Automating Exploratory Multiomics Research via Language Models
This work addresses the problem of accelerating data-driven discovery in clinical proteogenomics for researchers, though it is incremental as it builds on existing methods for specialized domains.
The authors tackled the challenge of automating hypothesis generation from raw multiomics data by introducing PROTEUS, a system that produced 360 hypotheses from 10 clinical datasets, validated through external data and scoring.

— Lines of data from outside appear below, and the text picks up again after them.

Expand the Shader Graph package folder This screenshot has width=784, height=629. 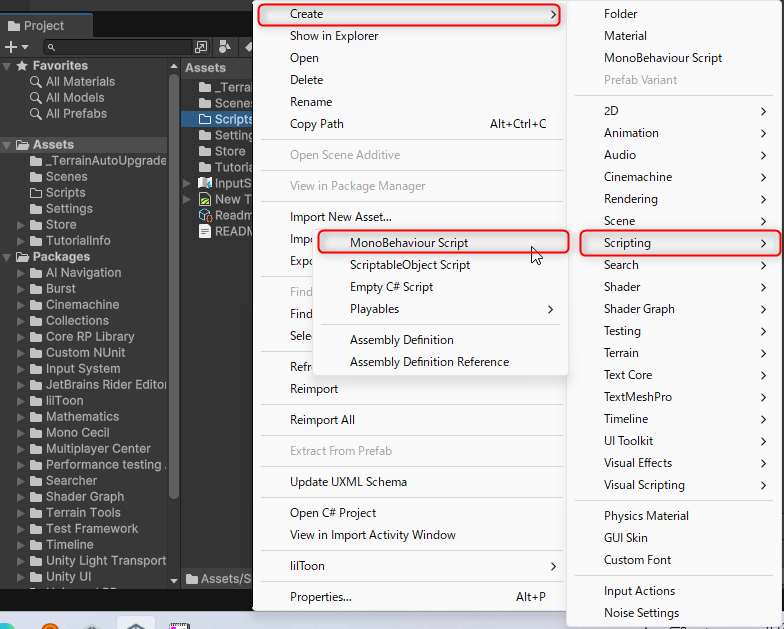[x=22, y=497]
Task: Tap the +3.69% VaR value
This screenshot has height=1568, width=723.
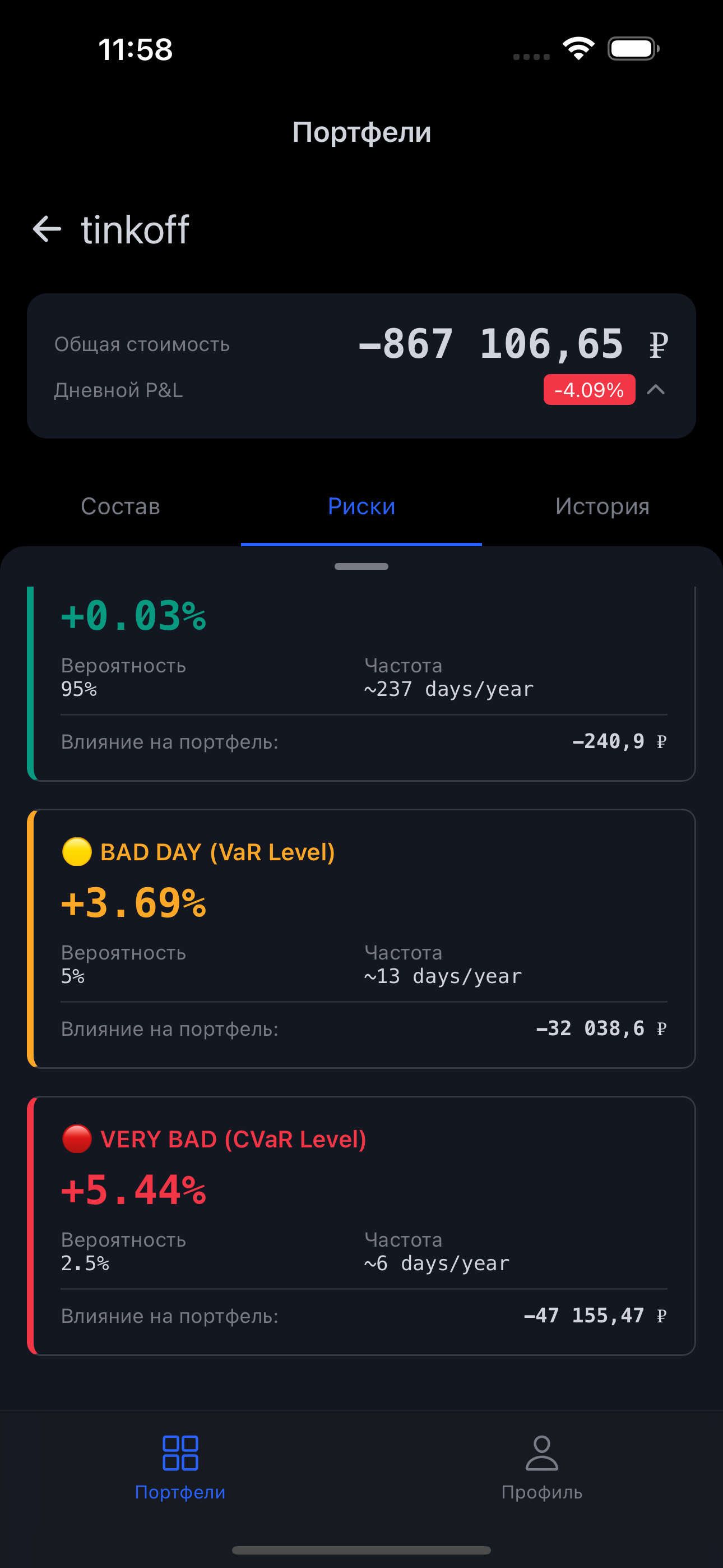Action: (134, 903)
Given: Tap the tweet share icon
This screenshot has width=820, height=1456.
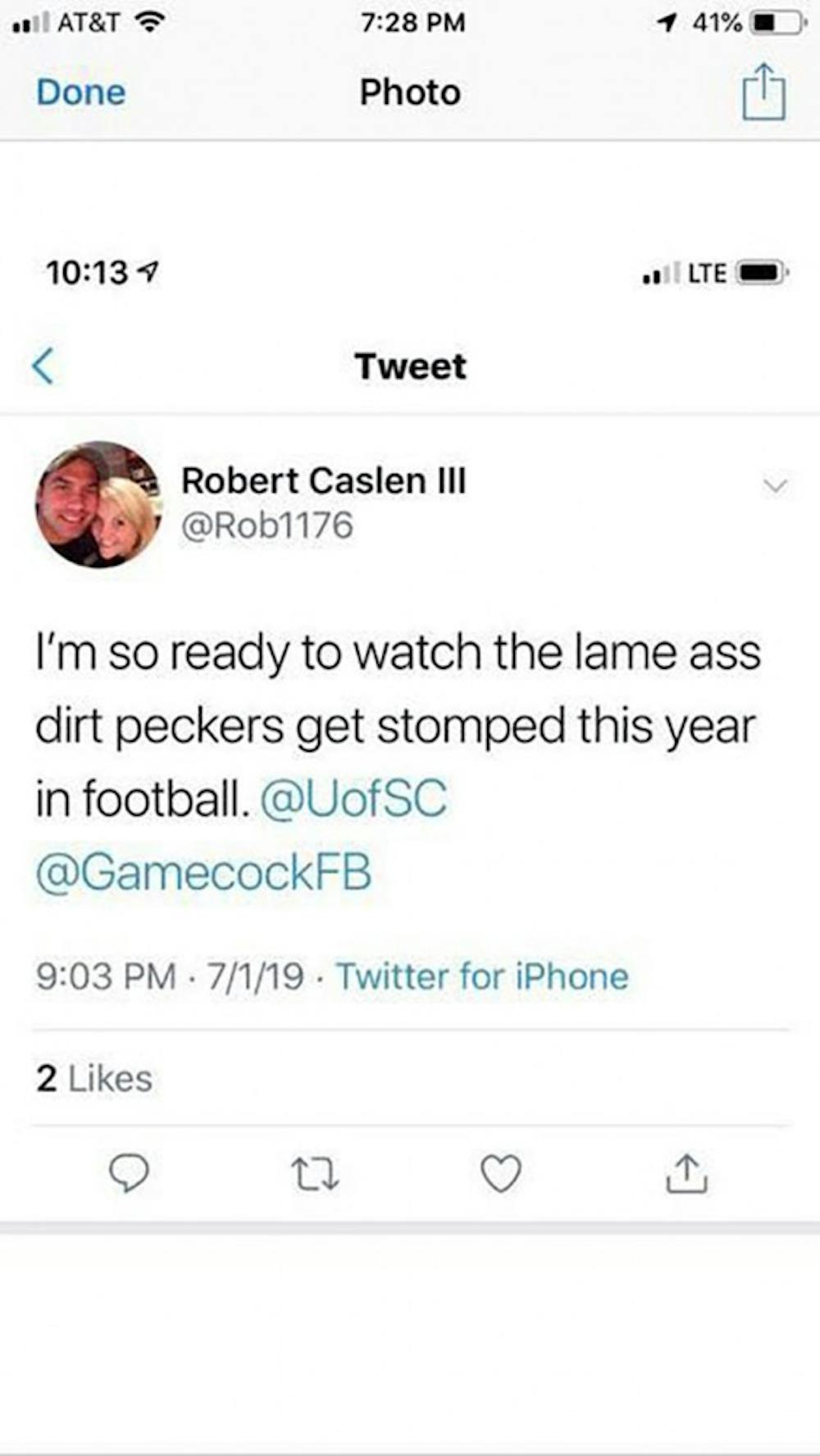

This paper introduces PROTEUS, a fully automated system that produces data-driven hypotheses from raw data files. We apply PROTEUS to clinical proteogenomics, a field where effective downstream data analysis and hypothesis proposal is crucial for producing novel discoveries. PROTEUS uses separate modules to simulate different stages of the scientific process, from open-ended data exploration to specific statistical analysis and hypothesis proposal. It formulates research directions, tools, and results in terms of relationships between biological entities, using unified graph structures to manage complex research processes. We applied PROTEUS to 10 clinical multiomics datasets from published research, arriving at 360 total hypotheses. Results were evaluated through external data validation and automatic open-ended scoring. Through exploratory and iterative research, the system can navigate high-throughput and heterogeneous multiomics data to arrive at hypotheses that balance reliability and novelty. In addition to accelerating multiomic analysis, PROTEUS represents a path towards tailoring general autonomous systems to specialized scientific domains to achieve open-ended hypothesis generation from data.